The procession is either all men or all women, and the groups carry statues and huge floats that can weigh up to 600 pounds. Men usually wear purple or black robes, and the processions include bands and drummers playing solemn hymns. The processions trample the carpets in a matter of minutes, and leave behind little more than a pile of sawdust in their wake. At the end of procession there are always a bunch of guys with shovels and brooms, to clean up what was left of the carpets. 

Someone showed me to the student house of the language school that night, where I'd spend the next week and have three meals a day for only $100 US. The Spanish lessons themselves were with a private instructor and cost an additional $120 US. The name of the school was Sevilla Spanish Academy. 

During the week, I found out that another Pan Am cyclist named Matt was in town so we met up, and after talking about our plans for Central America, decided to join forces and ride it together. We agreed to leave on Monday, instead of Sunday, thinking that the traffic would be a little lighter because all the tourist traffic would have left. 
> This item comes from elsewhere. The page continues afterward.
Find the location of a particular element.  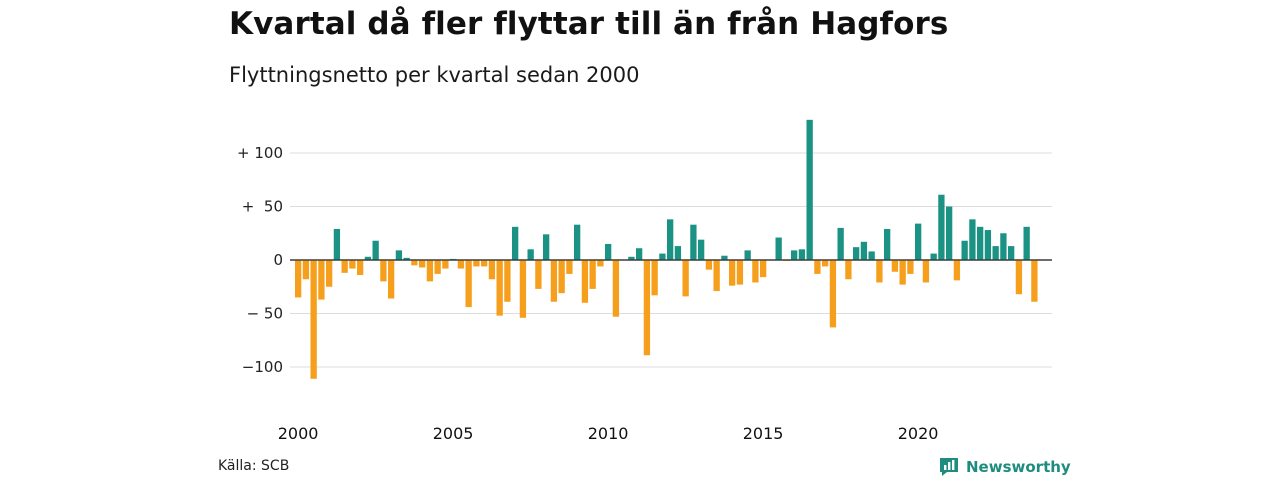

bar-2012K4 is located at coordinates (694, 242).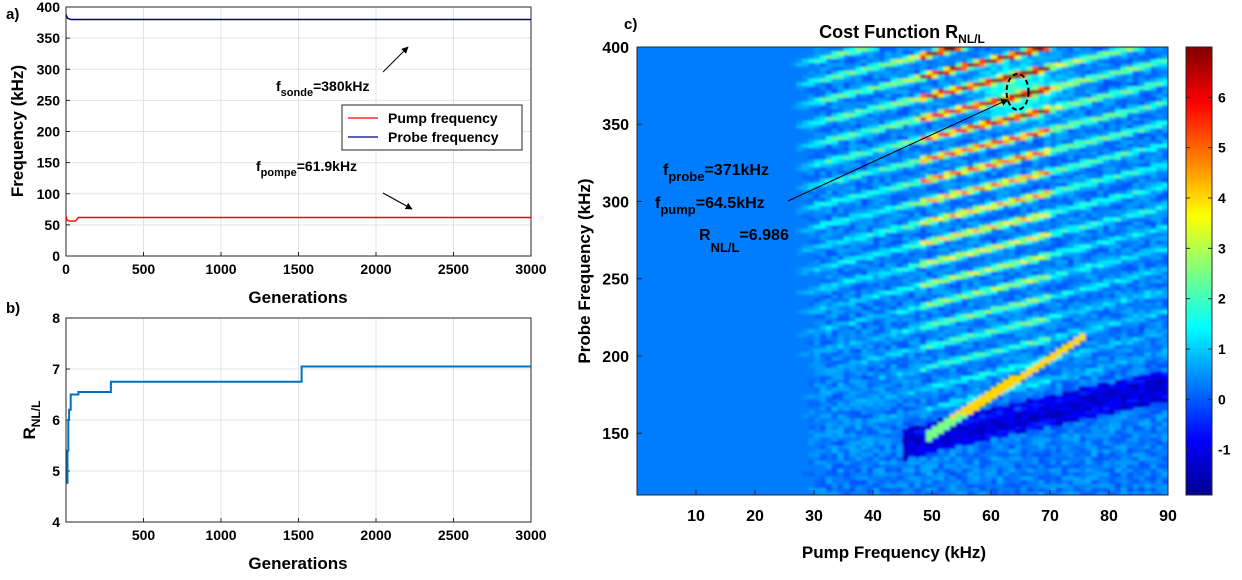 The height and width of the screenshot is (580, 1242). What do you see at coordinates (144, 269) in the screenshot?
I see `x-tick-label: 500` at bounding box center [144, 269].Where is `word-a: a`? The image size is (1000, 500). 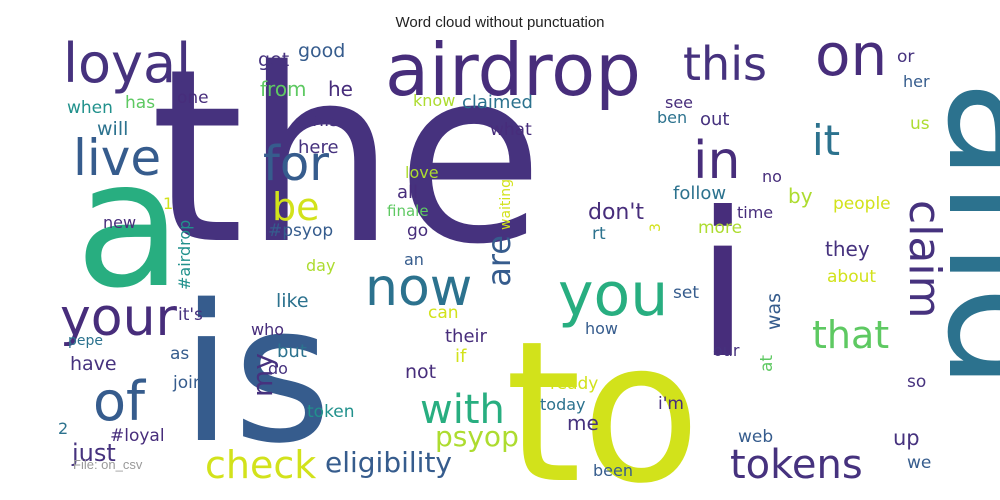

On Monday we headed out, using roads that would let us avoid riding through Guatemala City. Most riders do the same thing, and we had heard from one of them about an insanely steep hill that was on the most direct road back to Route 1. The hill ended up being worse than we could have ever expected, making it incredibly difficult to even maintain the speed necessary to keep the bike upright. Matt's gearing wasn't as low as mine, and for some stretches, he was forced to get off  and push his heavy bike up the hill. Just before finishing for the day, we experienced our first downpour of the rainy season. It was torrential, and within minutes the road had vanished under a river of brown water. We hid out at a water stand (ironic?) until the worst of it was over, and found a cheap hotel just a little farther down the road. I think the town was called Sepemech. 

Our last day in Guatemala was mostly downhill, but there were enough climbs that we still had to do some work. We got just beyond Valle Nuevo, and even though we had plenty of daylight left, we decided to camp at the Guatemalan side of the border, rather than cross without knowing where the next place to stop would be.